(Document and screenshot pointing lines)
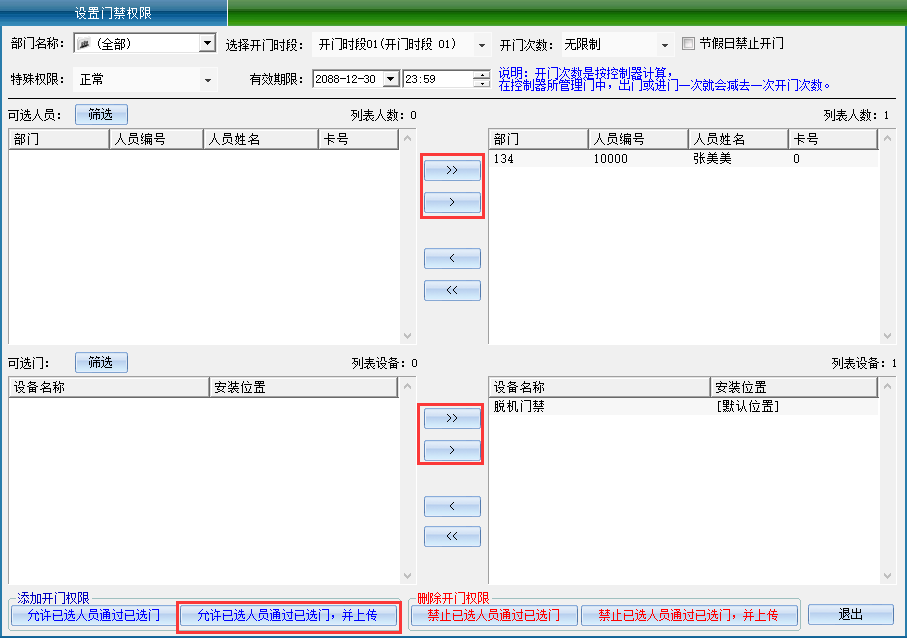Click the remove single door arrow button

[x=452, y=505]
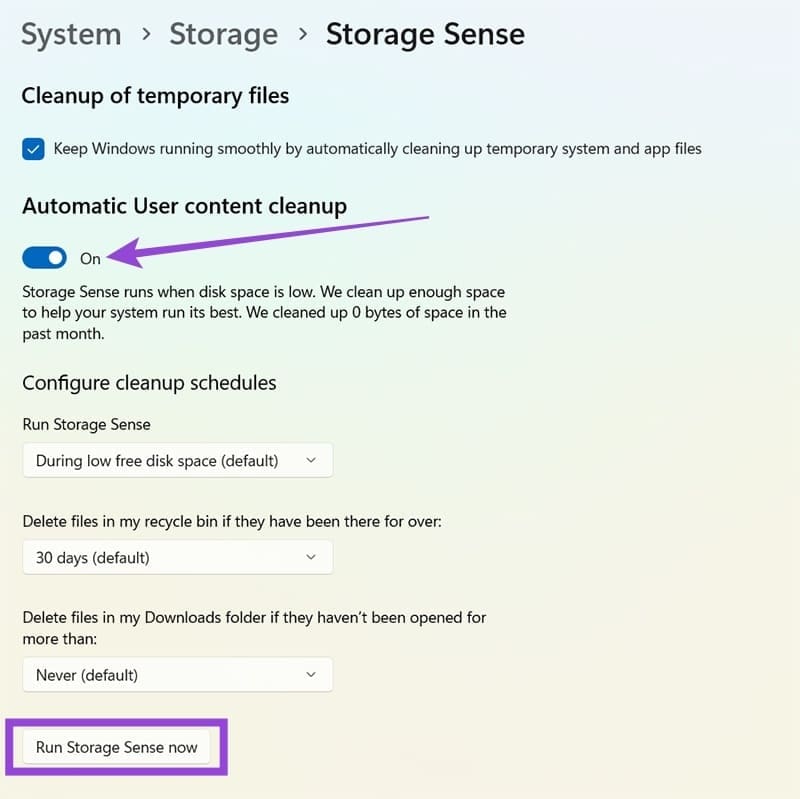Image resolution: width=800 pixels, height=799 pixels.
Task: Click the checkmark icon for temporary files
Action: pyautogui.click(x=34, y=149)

#### [What to produce]
Copy out the lines above word for word, leaving out the pictures.

#### [Solution]
Click the remove single door arrow button

[x=452, y=505]
Image resolution: width=800 pixels, height=799 pixels.
Task: Click the checkmark icon for temporary files
Action: pyautogui.click(x=34, y=149)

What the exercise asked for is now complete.